**INFORMATION SHOWN:**
┌──
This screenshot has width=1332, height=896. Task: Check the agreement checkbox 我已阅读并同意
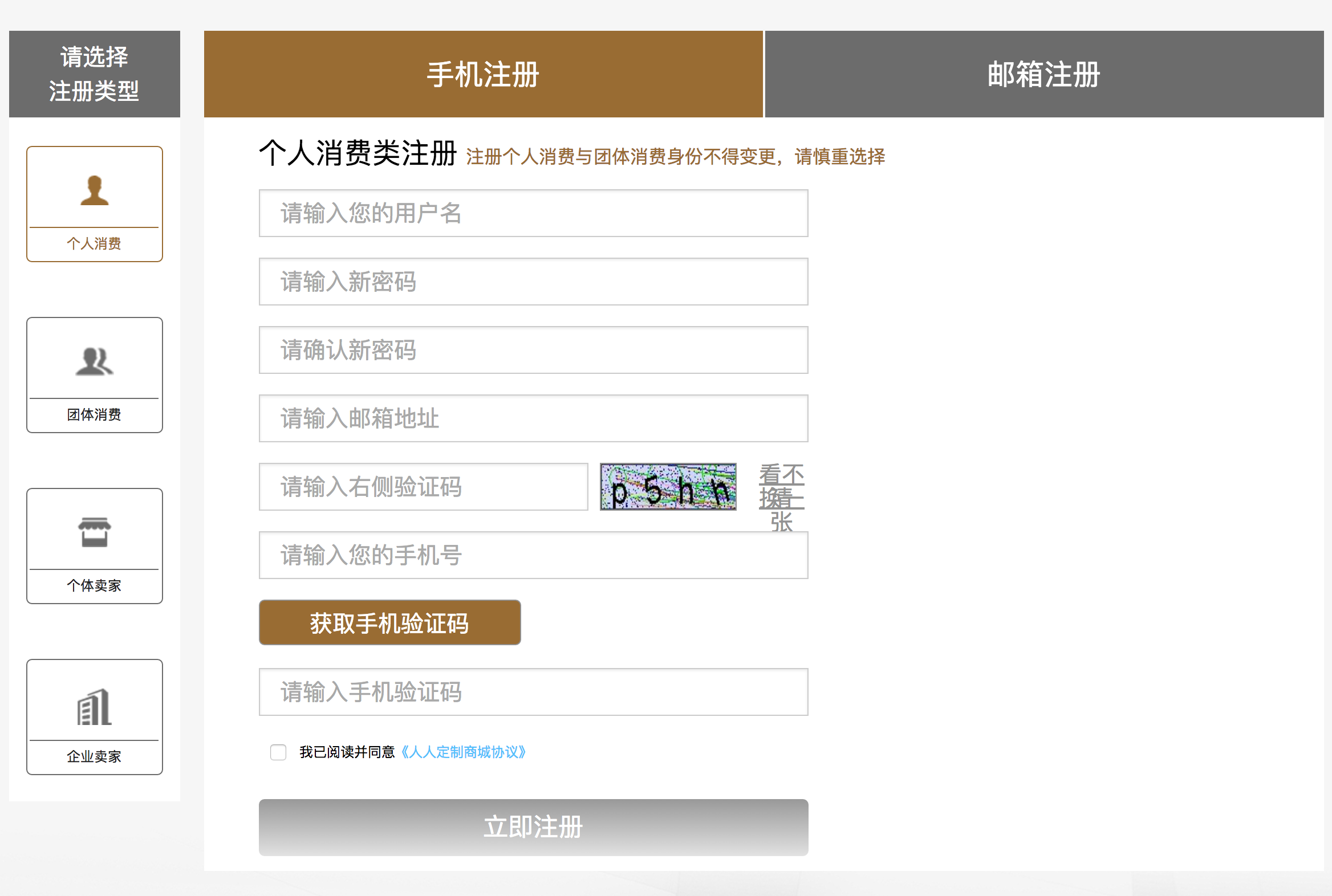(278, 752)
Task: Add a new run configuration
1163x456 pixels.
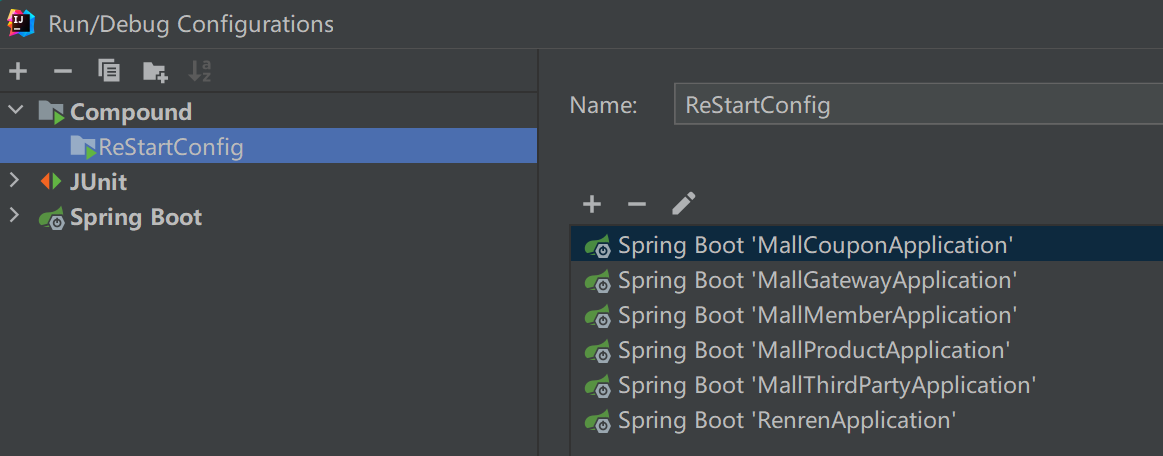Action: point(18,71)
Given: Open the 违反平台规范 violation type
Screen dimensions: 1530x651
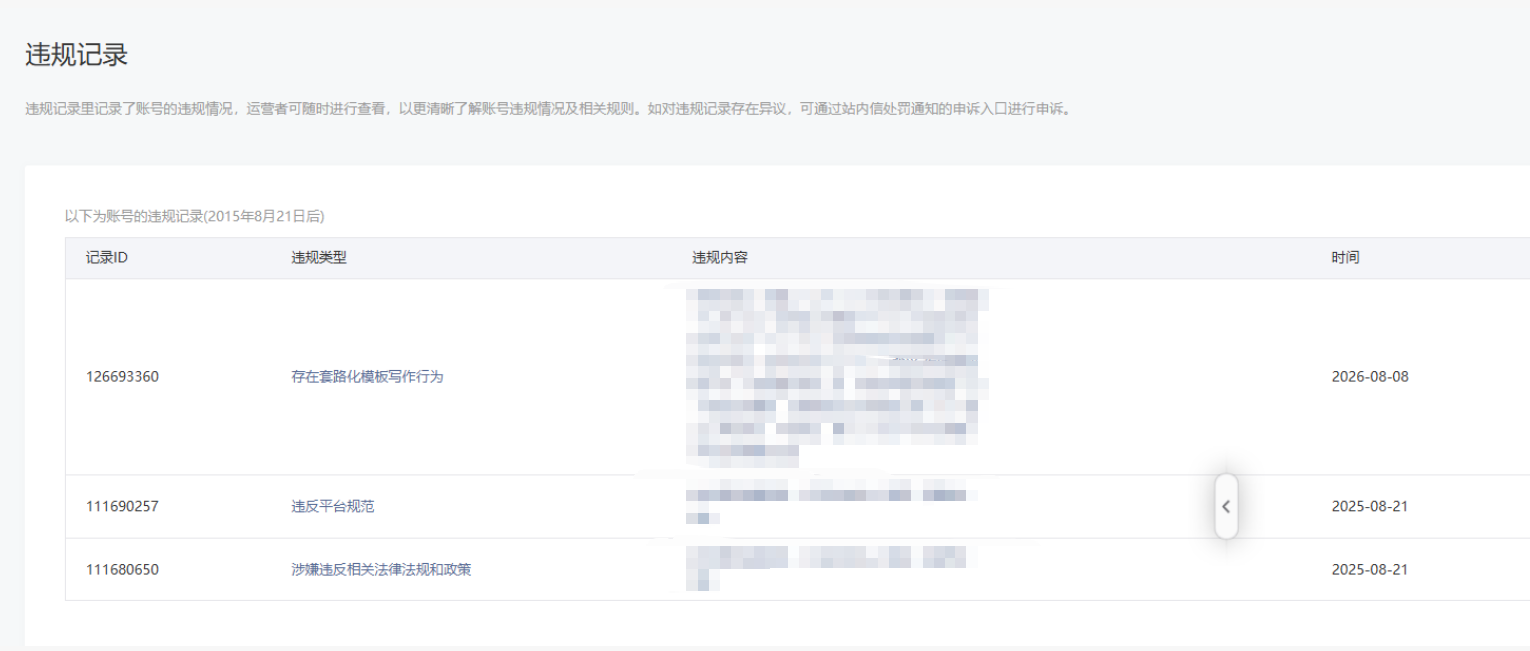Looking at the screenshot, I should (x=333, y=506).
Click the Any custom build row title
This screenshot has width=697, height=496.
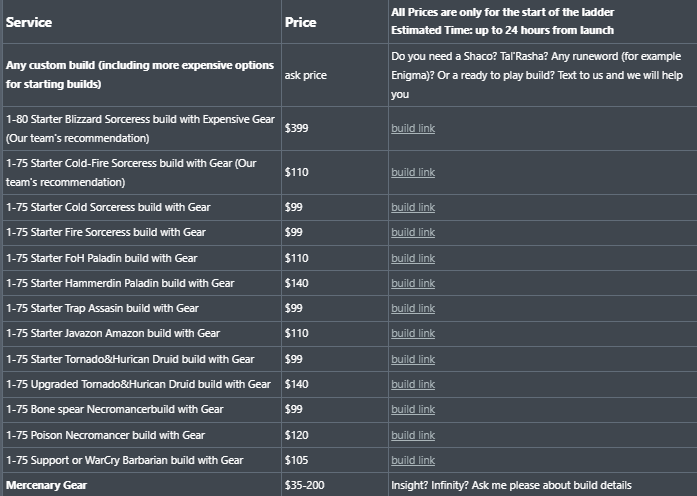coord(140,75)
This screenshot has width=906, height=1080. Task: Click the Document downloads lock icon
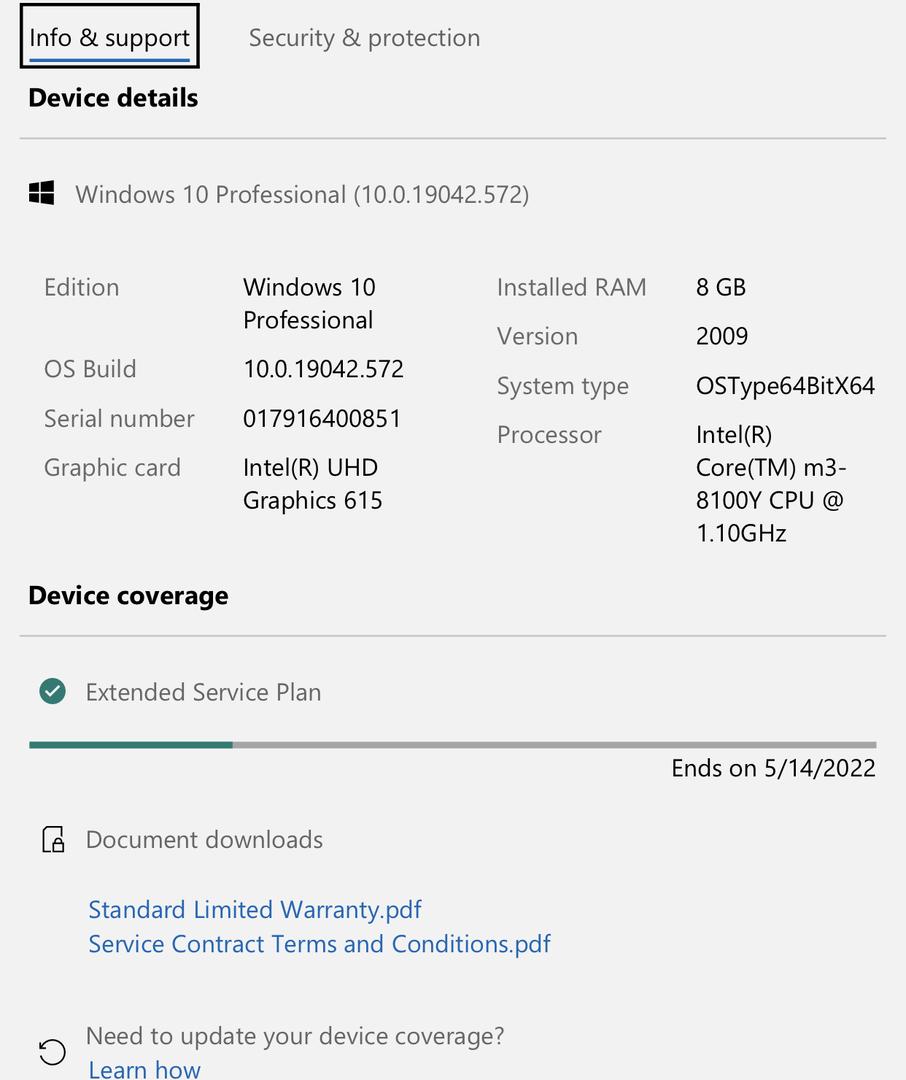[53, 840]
└──
**THE PROBLEM:** Reproduce the records above exactly, but only from the line containing "Task: Add a new run configuration" through the last line, both included, and without any pictures.

**RESPONSE TO THIS TASK:**
Task: Add a new run configuration
1163x456 pixels.
Action: point(18,71)
Given: Open the 违反平台规范 violation type
Screen dimensions: 1530x651
Looking at the screenshot, I should (x=333, y=506).
Click the Any custom build row title
This screenshot has width=697, height=496.
coord(140,75)
This screenshot has width=906, height=1080. Task: Click the Document downloads lock icon
[53, 840]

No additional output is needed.